Allahabad Bank’s NPA Saga Makes Haunting Stories of Worth Rs 12,566 Crore
"The bank shall primarily focus on aggressive recovery drive, further build-up in CASA (current account and savings account), rebalancing of loan book with focus on SMARt (small, micro, agriculture and retail) loans thereby increasing its share to the loan book supported by technology," its latest annual report said.
State-run Allahabad Bank, which referred 65 stressed accounts involving around Rs 12,566 crore to the NCLT for IBC resolution during last fiscal, is focusing on recovery and rebalancing its loan book with emphasis on small, micro, agriculture and retail advances.
The lender also said the number of “wilful defaulters” declared by the bank stood at 257, a two-and half-fold jump from March 2017 figure of 101.
“Taking into account the optimistic outlook of the economy and its different sectors, the bank will align its business objective to maximise its gains.

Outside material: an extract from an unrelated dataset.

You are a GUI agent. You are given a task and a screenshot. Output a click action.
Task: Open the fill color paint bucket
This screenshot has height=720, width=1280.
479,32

“The bank shall primarily focus on aggressive recovery drive, further build-up in CASA (current account and savings account), rebalancing of loan book with focus on SMARt (small, micro, agriculture and retail) loans thereby increasing its share to the loan book supported by technology,” its latest annual report said.
The Kolkata-headquartered lender would also look at different avenues to raise capital with simultaneous reduction in risk weighted assets.

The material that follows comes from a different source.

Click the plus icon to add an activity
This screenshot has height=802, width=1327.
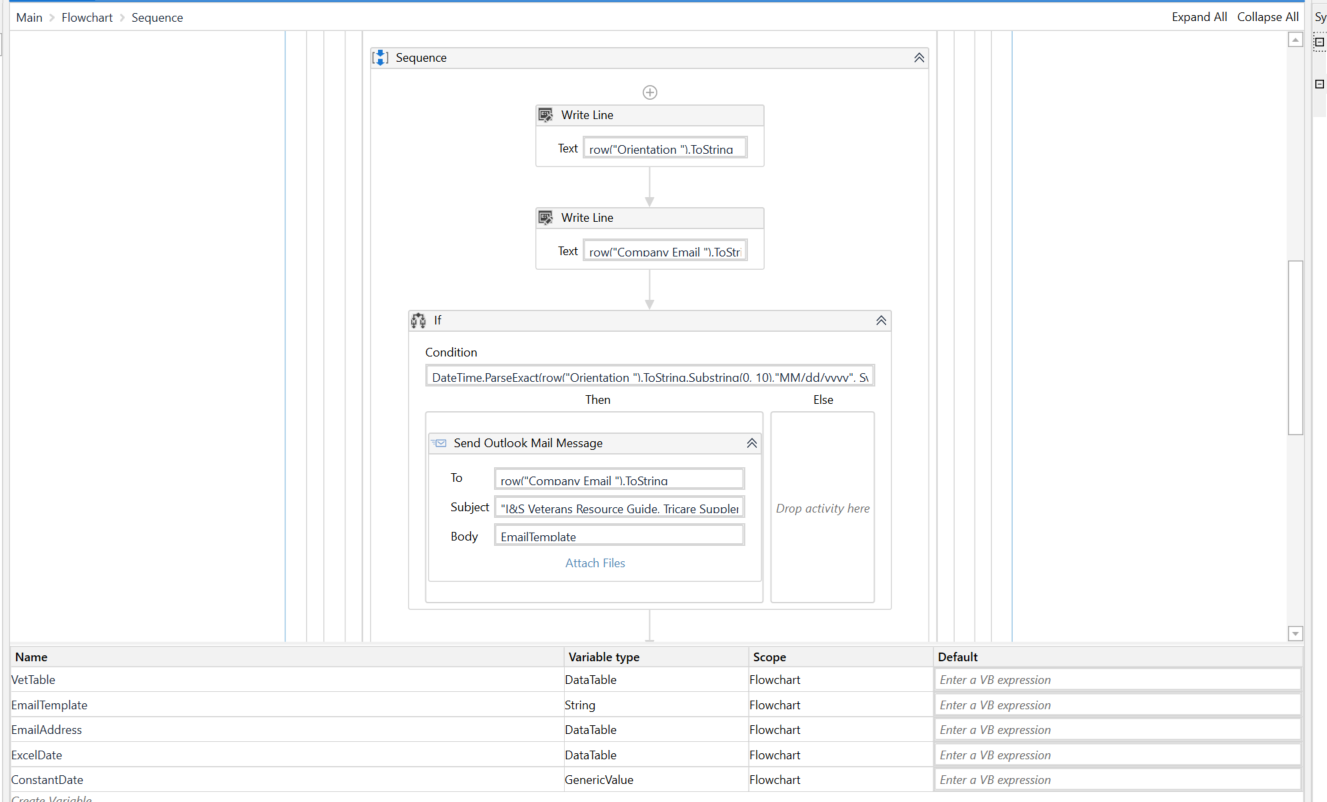point(650,92)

“Bank has referred 65 Non-Performing Assets borrowal cases involving an amount of Rs 12,566.11 crore to the National Company Law Tribunal (NCLT) for resolution under Insolvency and Bankruptcy Code (IBC) during FY18.
“A separate — NCLT Cell — at Head Office for exclusive monitoring of NCLT referred cases is being formed,” it said in the report.
At the end of the 2017-18, gross NPA of the bank stood at Rs 26,562.76 crore as compared to Rs 20,687.83 crore in FY 17 (2016-17) and Net NPA remained at Rs 12,229.13 crore as on March 31 as against Rs 13,433.51 crore in FY17.
According to it, FY18 was a challenging year for the Indian banking industry due to continued stress faced in asset quality on account of various macroeconomic and other factors.
The lender has nine Asset Recovery Management Branches (ARMBs) which function exclusively for resolving NPAs and it organised 12 recovery camps in the previous year (one camp in each month) involving all the branches.
“This step was very successful in terms of recovery that amounted to Rs 3564.55 crore,” it said.
According to lender, it sold 216 stressed accounts and assets worth Rs 2,539.21 crore to asset reconstruction companies (ARCs) during the last financial year.